Why physical AI is the next funding frontier

Put these four rounds side by side and a stack starts to emerge:

  1. Perception (Luxonis) — sensors and vision systems that let machines see.
  2. Manipulation (CarbonSix) — specialized hardware, like robotic hands, that lets machines act on what they see.
  3. General intelligence (Generalist AI) — foundation models that let a wide range of robot bodies learn and adapt.
  4. Deployed autonomy at scale (Quantum Systems) — full autonomous systems already generating billion-dollar-plus valuations in the field.

That's a full pipeline, from raw sensor data to a $8 billion autonomous product, and every layer is currently attracting serious venture capital. It mirrors how AI funding built out the software stack in 2023-2025 — first infrastructure, then models, then applications — except this time the "application" is a machine that moves through physical space.

There are two forces driving the money. First, the scaling story for pure chat and coding AI is maturing, and investors are hunting for the next platform shift — physical AI, where the addressable market is every warehouse, factory floor, farm, and battlefield, looks like that shift. Second, the underlying technology is finally catching up to the ambition: cheaper sensors, better simulation environments, and transformer-based approaches that transfer surprisingly well from digital to physical tasks.

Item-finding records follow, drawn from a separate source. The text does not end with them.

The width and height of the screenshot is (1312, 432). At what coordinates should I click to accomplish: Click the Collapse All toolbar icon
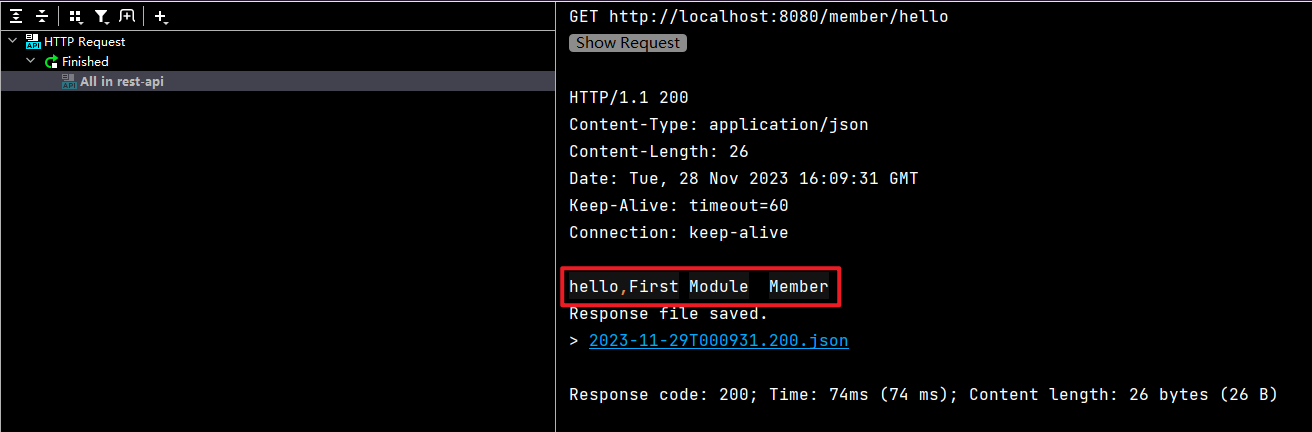[x=42, y=16]
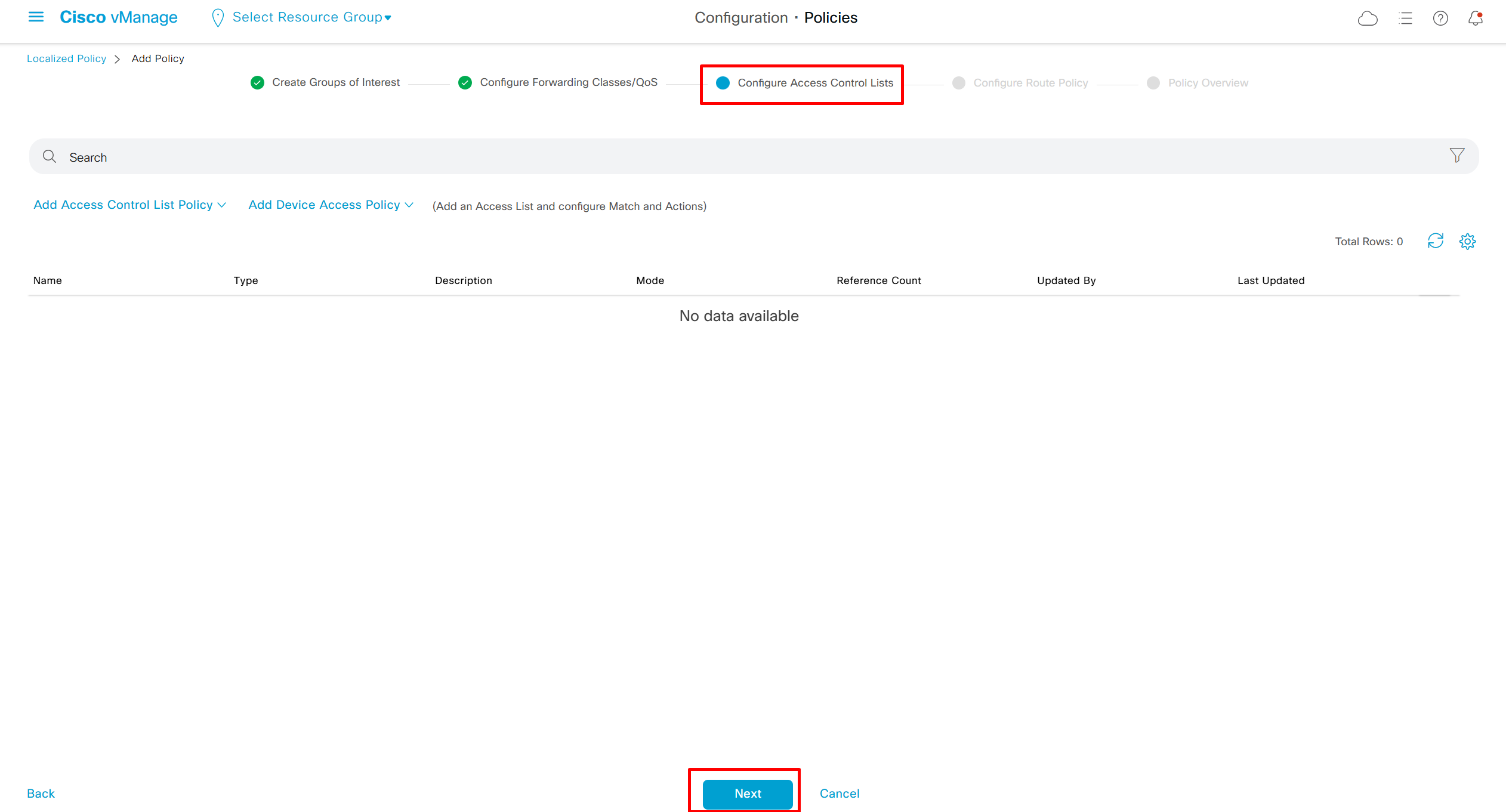Open table column settings gear
The height and width of the screenshot is (812, 1506).
coord(1467,241)
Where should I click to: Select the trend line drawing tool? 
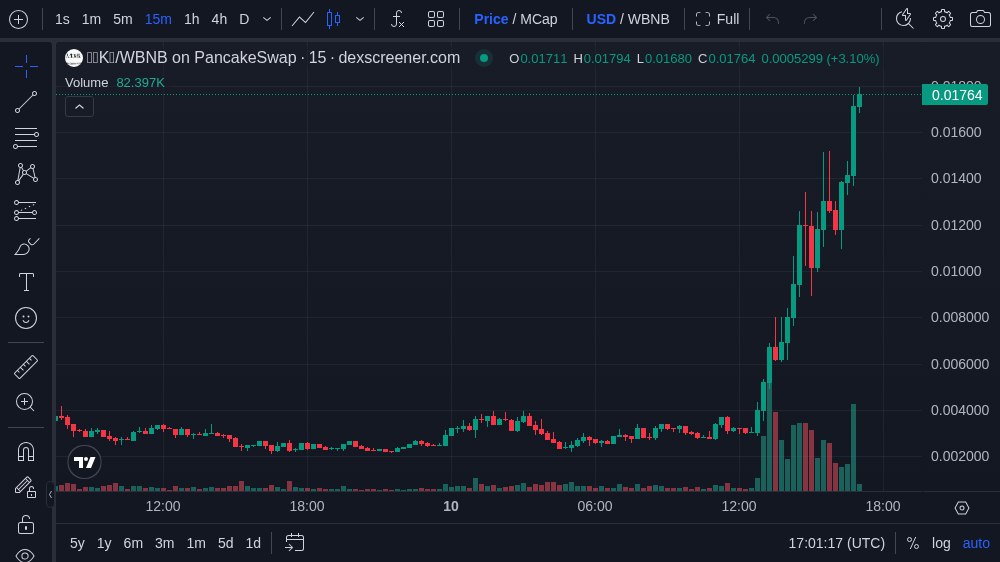[x=26, y=101]
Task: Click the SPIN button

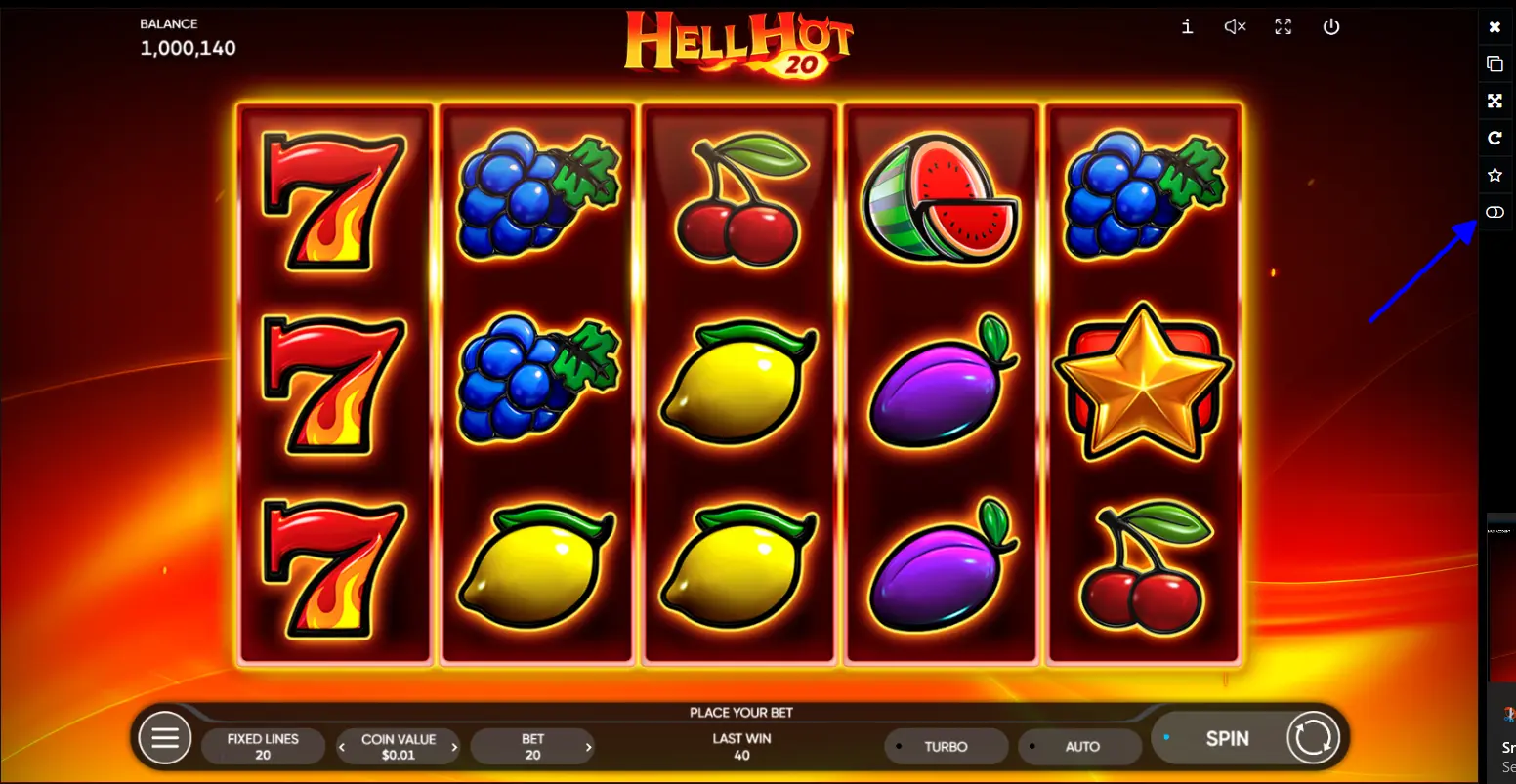Action: [1227, 739]
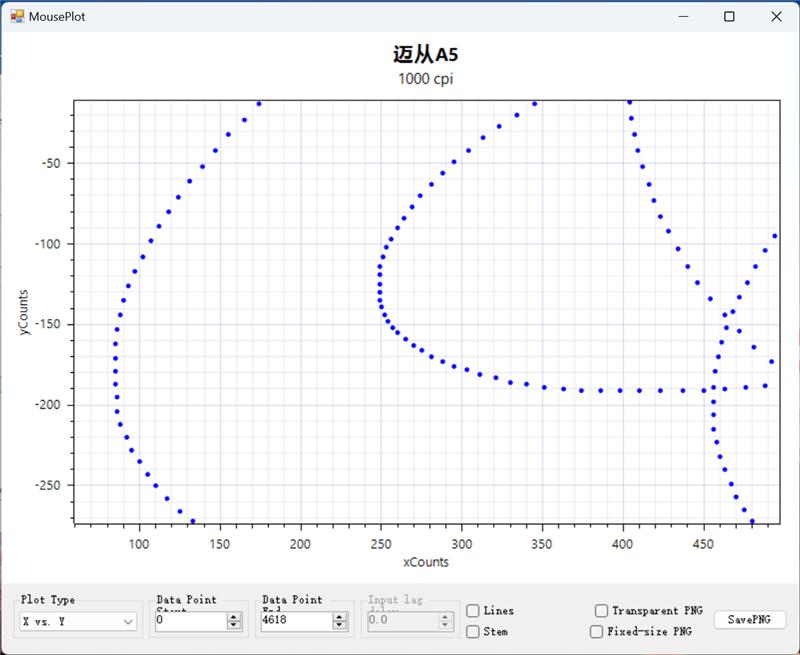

The valuations tell the story of how investors are pricing risk across the stack. Quantum Systems, with a deployed product and government-scale demand, commands $8 billion. Generalist AI, further from commercial deployment but attacking a bigger theoretical prize, still commands roughly $2 billion. CarbonSix and Luxonis, both earlier and narrower, are raising smaller rounds to prove out a single layer before scaling. That's a coherent risk curve, not a bubble of undifferentiated hype — which is part of why physical AI is drawing comparisons to the earliest days of the cloud infrastructure buildout rather than a passing trend.

For a broader look at how these rounds stack up against the rest of 2026's AI funding activity, see the biggest AI funding rounds of 2026.


Following AI funding? Wortins tracks the biggest raises, valuations, and acquisitions daily in the AI Funding Tracker.

Frequently asked questions

What is physical AI?

Physical AI refers to artificial intelligence systems built to operate in the real, physical world — robots, drones, and industrial hardware — rather than purely digital environments like chatbots or software copilots. It covers robot foundation models, autonomous vehicles, robotic manipulation, and the sensors that let machines perceive their surroundings.

Why is physical AI funding growing in 2026?

Investors see physical AI as the next major platform shift after chatbots and coding assistants — a category where AI moves from generating text to performing physical labor. Advances in foundation models, cheaper sensors, and factory automation demand are converging, and rounds like Generalist AI's $400M and Quantum Systems' $1.2B show capital is following.

Which companies are leading physical AI funding rounds?

Recent standouts include Generalist AI ($400M for robot foundation models), Quantum Systems ($1.2B for autonomous AI drones), CarbonSix ($40M for robotic hands in factories), and Luxonis (~$14M for robotics vision hardware). Each targets a different layer of the physical AI stack.

What's the difference between physical AI and traditional robotics?

Traditional robotics relies on pre-programmed, task-specific instructions. Physical AI startups build general-purpose models and perception systems that let robots adapt to new environments and tasks the way large language models adapt to new prompts — the goal is robots that learn and generalize, not just execute fixed routines.